Ryan has little trouble locating his targets; he is almost immediately told to meet with Sidler at the ville's restored movie theater, and seated with the Baron are five of the six targets (the sixth is revealed to have died some months earlier). Following that meeting the companions begin to plan how they are going to capture Sidler and his group. The plan begins to take shape when Ryan learns that the play the troupe intends to perform includes a brief scene requiring audience participation. Because of the risks involved otherwise, the companions inform the troupe of their plans; the actors hesitantly agree to go along with the plot.

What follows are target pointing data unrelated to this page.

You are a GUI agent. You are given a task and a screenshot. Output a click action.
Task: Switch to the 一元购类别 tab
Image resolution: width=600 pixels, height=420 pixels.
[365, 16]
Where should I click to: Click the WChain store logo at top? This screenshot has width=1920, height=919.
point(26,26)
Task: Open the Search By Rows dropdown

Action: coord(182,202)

Wizard Sidler does not attend the play initially, claiming sickness, which delays the kidnapping and brings Ryan and his friends close to missing Baron Nelson's deadline. Finally word comes that Sidler will be attending, delivered in person by Sidler's associate Jim Jennison. J. B., still taking measures to obscure his face, is able to confirm his suspicions, and once Jennison leaves he shares them with the group: Jennison is his half-brother. He still emphatically supports the plan to kidnap Sidler and his men, particularly since his half-brother's purported misdeeds do not come as a surprise to him. That night the group pulls off the plan successfully, and narrowly makes it out of Yuma before the ville's sec men realize what has happened.

Back in Vista, Baron Nelson has been spending ample time with Dean, clearly using him as a surrogate for his deceased son but otherwise treating him nicely, even indulgently. It is only when the Baron's mother calls the three to a private audience with her that they realize the truth: the Baron does not intend to honor his agreement even if Ryan succeeds, and plans to kill the rest of the group on their return. Dean kills the woman while she tries to hold the three at gunpoint, and Krysty uses the dead woman's pistol to kill Alferd when he arrives and confronts them. Rick Coburn learns of what transpired, but decides not to do anything until the rest of the group's return.

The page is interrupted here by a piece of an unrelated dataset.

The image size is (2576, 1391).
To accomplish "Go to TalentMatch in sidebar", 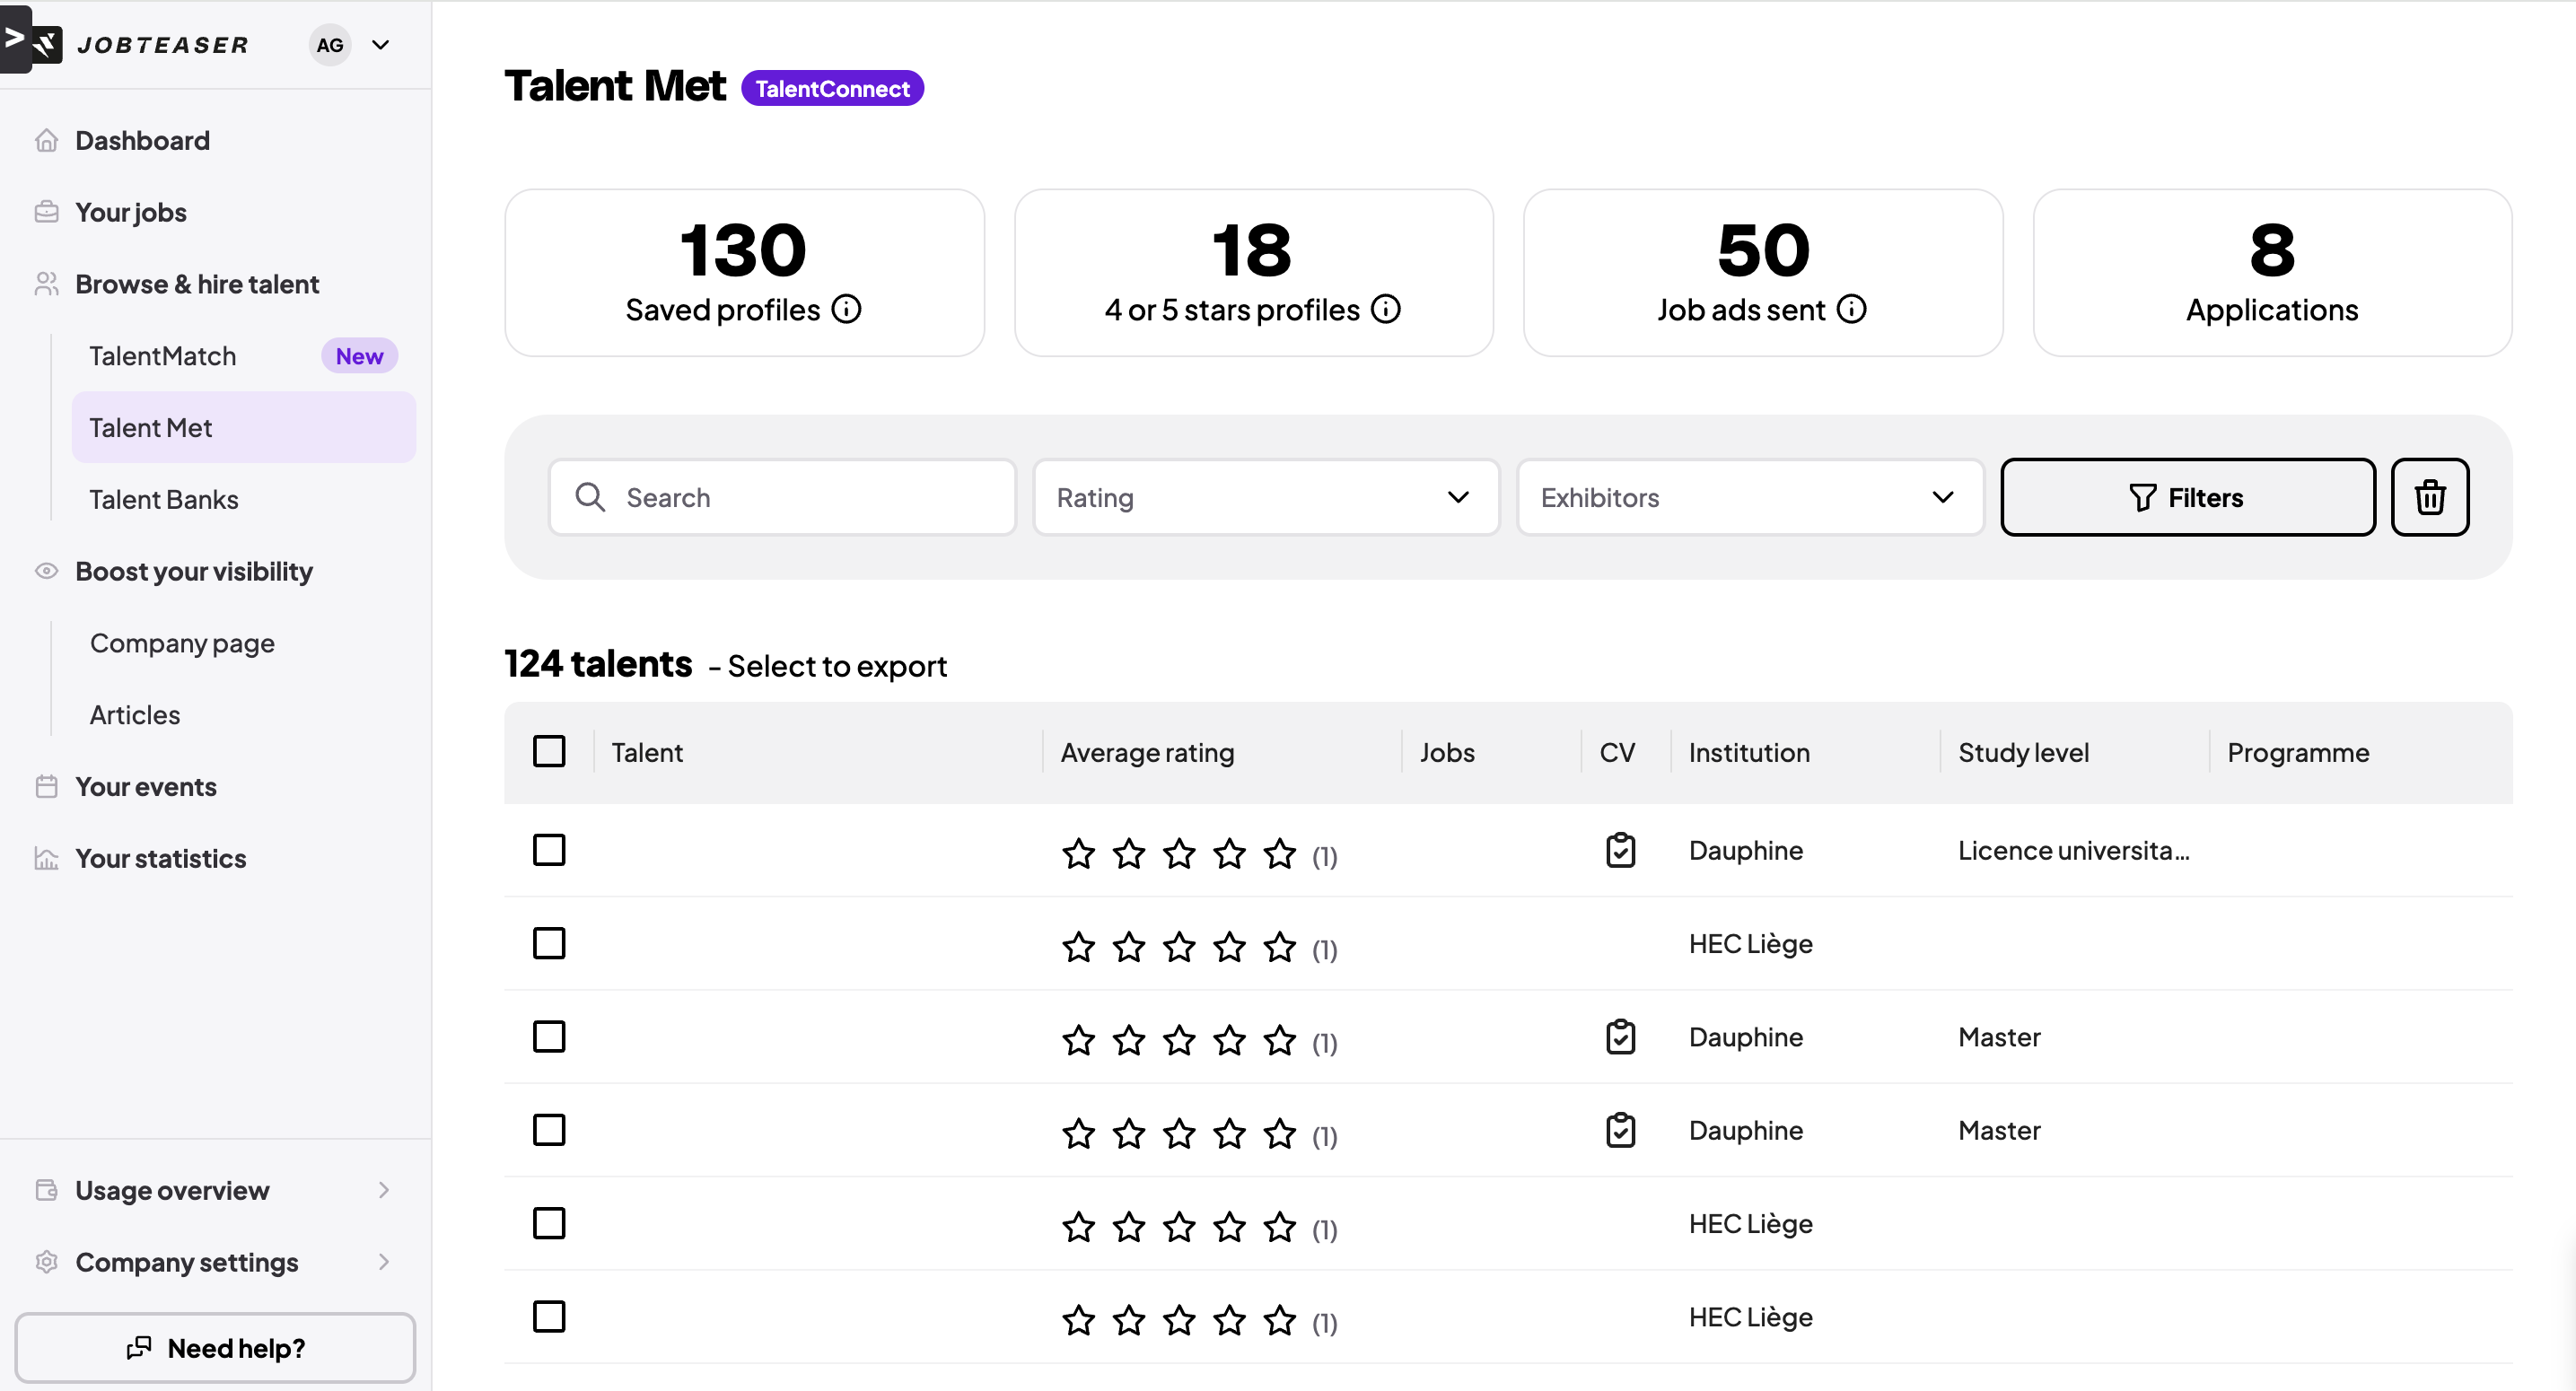I will click(163, 356).
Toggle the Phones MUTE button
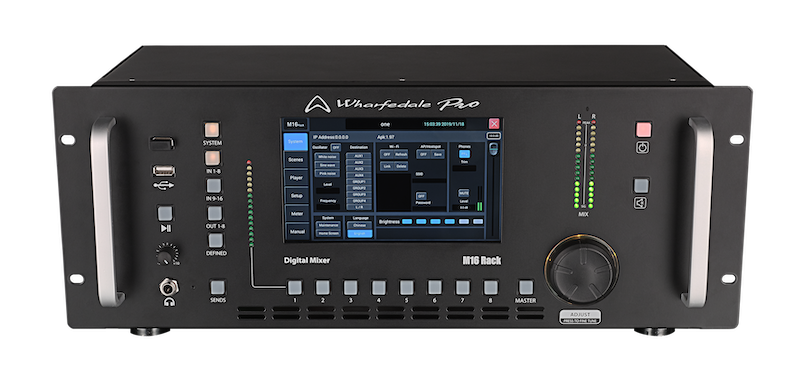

During the trip back to Vista, Sidler manages to break free of his bindings and kills Ellie before he in turn is killed by Doc. The woman's death comes as a particular loss to Tanner, who had recently started a sexual relationship with her. Sometime later the wagon carrying the remaining captives is driven off the edge of the road amid a harsh snowstorm, sending it to the bottom of a craggy ravine. The captives arm themselves and escape, but are quickly killed by J. B. and Ryan. The last captive standing is Jennison, who demands J. B. let him go free; J. B. refuses, and shoots his half-brother dead. The companions then use the ruins of the wagon as a makeshift pyre for the members of the acting troupe, all killed during the escape.

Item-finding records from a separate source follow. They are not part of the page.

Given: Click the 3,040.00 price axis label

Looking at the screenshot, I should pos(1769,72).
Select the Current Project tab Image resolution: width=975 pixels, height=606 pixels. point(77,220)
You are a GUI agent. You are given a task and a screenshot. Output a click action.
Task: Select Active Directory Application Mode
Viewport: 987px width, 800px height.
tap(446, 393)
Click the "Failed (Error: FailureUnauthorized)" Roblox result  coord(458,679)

By the time Ryan and his friends return to Vista, Rick Coburn has appointed himself Baron of the ville. Though he cannot simply let the companions go, owing to their direct involvement in the death of the previous Baron, Coburn gives them a two-hour head start after leaving the ville before he and his sec men come after them. The companions are able to make it to the redoubt with Coburn still trailing behind, but nearing. Ryan enters the standard door activation code, but the heavy metal blast door fails to open. After another failed attempt he curses as he realizes the door is not functional, and he and his friends now have nowhere to flee to as Rick Coburn and his armed posse nears.

==Cultural references==
- The acting troupe mentions a number of real-world plays, and the troupe's leader at one point quotes directly from The Tempest.
- Wizard Sidler's movie theater shows a number of real-world Western films which, though not named directly, are described in sufficient detail.